「頭がさえてきた!」高齢者もeスポーツ 静岡県内自治体や介護施設、交流促進へ導入進む

 コンピューターゲームなどの腕を競う「eスポーツ」。国際オリンピック委員会(IOC)が五輪で採用を見据えるなど競技熱が高まる中、高齢者向けのeスポーツを推進する自治体や介護施設が徐々に増えている。運動のマンネリ化回避や、交流促進により高齢者の孤立を防ぐ狙いがある。

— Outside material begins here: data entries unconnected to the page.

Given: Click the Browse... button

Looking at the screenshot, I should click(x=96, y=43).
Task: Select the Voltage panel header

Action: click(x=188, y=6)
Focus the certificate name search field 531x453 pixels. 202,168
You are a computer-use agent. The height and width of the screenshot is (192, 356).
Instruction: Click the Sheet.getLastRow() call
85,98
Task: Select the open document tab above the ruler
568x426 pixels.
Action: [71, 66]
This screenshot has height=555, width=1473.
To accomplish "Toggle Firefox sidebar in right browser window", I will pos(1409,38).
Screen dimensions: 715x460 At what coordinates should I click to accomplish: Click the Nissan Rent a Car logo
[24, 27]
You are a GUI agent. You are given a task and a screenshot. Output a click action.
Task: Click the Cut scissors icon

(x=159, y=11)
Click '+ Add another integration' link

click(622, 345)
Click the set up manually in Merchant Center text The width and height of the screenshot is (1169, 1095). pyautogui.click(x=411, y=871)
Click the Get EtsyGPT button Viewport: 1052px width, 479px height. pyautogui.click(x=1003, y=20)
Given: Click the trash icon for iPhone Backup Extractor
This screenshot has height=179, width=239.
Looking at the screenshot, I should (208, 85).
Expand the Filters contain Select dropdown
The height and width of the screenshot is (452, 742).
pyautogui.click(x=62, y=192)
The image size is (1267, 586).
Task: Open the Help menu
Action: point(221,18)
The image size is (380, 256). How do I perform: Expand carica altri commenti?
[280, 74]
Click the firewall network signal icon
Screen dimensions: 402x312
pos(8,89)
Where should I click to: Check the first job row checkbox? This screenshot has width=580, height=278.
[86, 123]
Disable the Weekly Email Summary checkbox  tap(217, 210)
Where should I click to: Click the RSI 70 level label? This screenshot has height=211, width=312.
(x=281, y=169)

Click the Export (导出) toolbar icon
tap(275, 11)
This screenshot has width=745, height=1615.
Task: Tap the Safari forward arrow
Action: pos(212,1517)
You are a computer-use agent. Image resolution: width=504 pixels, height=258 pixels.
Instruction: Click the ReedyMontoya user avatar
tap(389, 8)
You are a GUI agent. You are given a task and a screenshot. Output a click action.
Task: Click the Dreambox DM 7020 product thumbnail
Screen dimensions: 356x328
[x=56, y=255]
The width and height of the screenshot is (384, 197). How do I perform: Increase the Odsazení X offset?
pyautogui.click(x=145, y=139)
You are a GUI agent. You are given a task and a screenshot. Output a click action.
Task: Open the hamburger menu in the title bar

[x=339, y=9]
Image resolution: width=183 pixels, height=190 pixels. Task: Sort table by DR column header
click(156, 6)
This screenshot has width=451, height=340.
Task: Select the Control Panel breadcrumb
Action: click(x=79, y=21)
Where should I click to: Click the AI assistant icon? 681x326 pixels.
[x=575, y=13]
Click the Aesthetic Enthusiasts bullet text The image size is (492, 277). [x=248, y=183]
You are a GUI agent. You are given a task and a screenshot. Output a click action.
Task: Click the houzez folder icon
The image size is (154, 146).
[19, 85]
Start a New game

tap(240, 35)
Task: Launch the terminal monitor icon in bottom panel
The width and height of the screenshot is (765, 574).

パズルゲームを体験する参加者。真剣な表情で画面を見つめ機械を指で動かしている=9月下旬、磐田市の富岡交流センター
パズルゲームを体験する参加者。真剣な表情で画面を見つめ機械を指で動かしている=9月下旬、磐田市の富岡交流センター

 磐田市は8月、eスポーツ企画・運営のディブルビジア(浜松市中区)と連携協定を締結した。eスポーツを地域活性化のコミュニケーションツールとして、世代間や企業間の交流を促すのが目的だ。
 9月に開いた高齢者向けの体験会。磐田市の富岡交流センターには地元の高齢者8人が集まり、曲のリズムに合わせて太鼓を打つ「太鼓の達人」とパズルゲームを体験。対戦する2人だけでなく、順番を待つ人も手や膝をたたいて盛り上げた。得点を重ねてクリアすると歓声が上がった。これらのゲームを初めて体験した藤田鉄士さん(75)は「体より頭を使うので、ぼけ防止にいいのでは。いろんな人と会話できるのが楽しい」と話し、「頭がさえてきた! よしやるぞ」ともう一度挑戦していた。
 島田市は本年度、高齢者を対象にしたeスポーツ教室事業を開始した。運営を県eスポーツ連合に委託し、月に1度の体験会▽地域での出前講座▽機器の操作や初心者への支援方法を学ぶサポーター養成講座―を実施している。来年度には市施設「プラザおおるり」にeスポーツを楽しめる専用部屋を設置する計画だ。
 半日型デイケアの運動にeスポーツを取り入れた施設もある。医療法人友愛会が運営する通所リハビリテーション「デイケアさとやま」(沼津市東原)は7月に日常のプログラムに導入。運動をする部屋の一角に運転シミュレーションゲームなどの機材を置いた専用コーナーを設けた。約3時間のデイケアのうち、50分ほどをeスポーツの時間とし、利用者が交代で使う。
 友愛会は数年前から市内のeスポーツイベントに参加したり、職員が日本アクティビティ協会(横浜市)が展開する健康ゲーム指導士養成講座を受けたりするなど、導入に向けて準備してきた。経営戦略室の柳田礼央さん(31)によると、eスポーツを通じて職員と利用者のコミュニケーションが円滑になったという。最初は「恥ずかしい」とためらっていた利用者もいざ体験すると楽しくなり、次第に意欲的になった。自宅でひ孫とゲームで遊んだ人もいた。
 9月には県外の施設と太鼓の達人のオンライン対戦をした。あらかじめ課題曲を決め、利用者は対戦に向けて練習を重ねた。柳田さんは「目標を作ることで利用者のモチベーションを維持できる。今後は利用者それぞれのゲームスコアの推移が分かるようにしたい。将来的にはシニアeスポーツ大会を開くことができれば」と展望を語った。